ARBEITSAUFTRAG A:
Gib aus dem Text über den Gottesbezug in der europäischen Verfassung den Abschnitt zwischen "Das gilt natürlich" und "hat, vollkommen unstrittig." einschließlich wortgetreu wieder.

VORLIEGENDER TEXT:
*-*-*
Das gilt natürlich insbesondere für unsere ausländischen Mitbürgerinnen und Mitbürger islamischen oder judäischen Glaubens. Die Landesregierung hält für die Aufnahme des Gottesbezuges in die europäische Verfassung den Text der Katholischen Bischofskonferenz und des Rates der Evangelischen Kirche für eine Grundlage. Es stellt sich aber die Frage, an welcher Stelle der Verfassung diese eingebracht werden soll. Der Artikel 2 über die Werte der Europäischen Union wird zurzeit diskutiert. Es geht in seinem ersten Absatz unter anderem um die Achtung der Menschenwürde, der Freiheit, der Demokratie und der Rechtsstaatlichkeit. Inhaltlich sind diese Themen, wie man auch hier gemerkt hat, vollkommen unstrittig.
*-*-*
BEREITGESTELLTE DATEN:
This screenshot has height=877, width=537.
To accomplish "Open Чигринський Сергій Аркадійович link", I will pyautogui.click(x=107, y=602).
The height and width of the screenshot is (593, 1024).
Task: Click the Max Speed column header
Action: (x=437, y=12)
*-*-*
ARBEITSAUFTRAG B:
Bearbeite alle Datensätze so, dass "To accomplish" durch "To complete" ersetzt wird und alles andere unverändert bleibt.

RICHTIGE ANTWORT A:
Das gilt natürlich insbesondere für unsere ausländischen Mitbürgerinnen und Mitbürger islamischen oder judäischen Glaubens. Die Landesregierung hält für die Aufnahme des Gottesbezuges in die europäische Verfassung den Text der Katholischen Bischofskonferenz und des Rates der Evangelischen Kirche für eine Grundlage. Es stellt sich aber die Frage, an welcher Stelle der Verfassung diese eingebracht werden soll. Der Artikel 2 über die Werte der Europäischen Union wird zurzeit diskutiert. Es geht in seinem ersten Absatz unter anderem um die Achtung der Menschenwürde, der Freiheit, der Demokratie und der Rechtsstaatlichkeit. Inhaltlich sind diese Themen, wie man auch hier gemerkt hat, vollkommen unstrittig.

RICHTIGE ANTWORT B:
This screenshot has height=877, width=537.
To complete "Open Чигринський Сергій Аркадійович link", I will pyautogui.click(x=107, y=602).
The height and width of the screenshot is (593, 1024).
Task: Click the Max Speed column header
Action: (x=437, y=12)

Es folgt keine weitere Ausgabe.